● **PROVIDED TEXT**
.....

Optimizing vitamin content of fruits and vegetables
It’s a well-known fact that fruits and vegetables pack a vitamin punch. However, many different factors come into play when it comes to vitamin content. Here are some tips for optimizing the vitamin content of fruits and vegetables!
Freshness is key
The vitamin content of a fruit or vegetable depends on:
- where it’s grown
- the weather
- when it’s harvested.
Once picked, their vitamin content begins to deplete. This rate of depletion is mainly affected by:
- transportation time
- time spent on the supermarket shelf
- storage time and conditions at home, etc.
When it comes to produce, the fresher the better. So, for a solid dose of vitamins and flavour, opting for those that are in season is the way to go.

.....

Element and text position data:

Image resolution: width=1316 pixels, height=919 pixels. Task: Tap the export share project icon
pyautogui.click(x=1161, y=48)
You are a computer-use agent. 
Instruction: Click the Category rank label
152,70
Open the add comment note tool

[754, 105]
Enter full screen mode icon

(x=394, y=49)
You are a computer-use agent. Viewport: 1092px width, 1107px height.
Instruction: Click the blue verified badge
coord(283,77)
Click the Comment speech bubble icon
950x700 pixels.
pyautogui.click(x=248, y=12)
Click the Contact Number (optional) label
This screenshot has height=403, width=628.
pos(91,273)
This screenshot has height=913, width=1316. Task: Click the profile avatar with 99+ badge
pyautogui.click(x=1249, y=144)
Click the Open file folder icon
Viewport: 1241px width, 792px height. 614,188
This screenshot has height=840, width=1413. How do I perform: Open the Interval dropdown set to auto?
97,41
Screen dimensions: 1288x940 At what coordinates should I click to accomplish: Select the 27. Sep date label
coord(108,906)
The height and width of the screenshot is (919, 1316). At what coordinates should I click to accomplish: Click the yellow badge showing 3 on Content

.....

● **DIRECTIONS**
Answer these questions about the text on optimizing the vitamin content of fruits and vegetables:
(a) What three things does the vitamin content of a fruit or vegetable depend on?
(b) At what point does the vitamin content of produce begin to deplete?
(c) What kind of produce does the text recommend choosing for a solid dose of vitamins?

● **EXERCISE OUTPUT**
(a) Where it's grown, the weather, and when it's harvested.
(b) Once it is picked.
(c) Produce that is in season.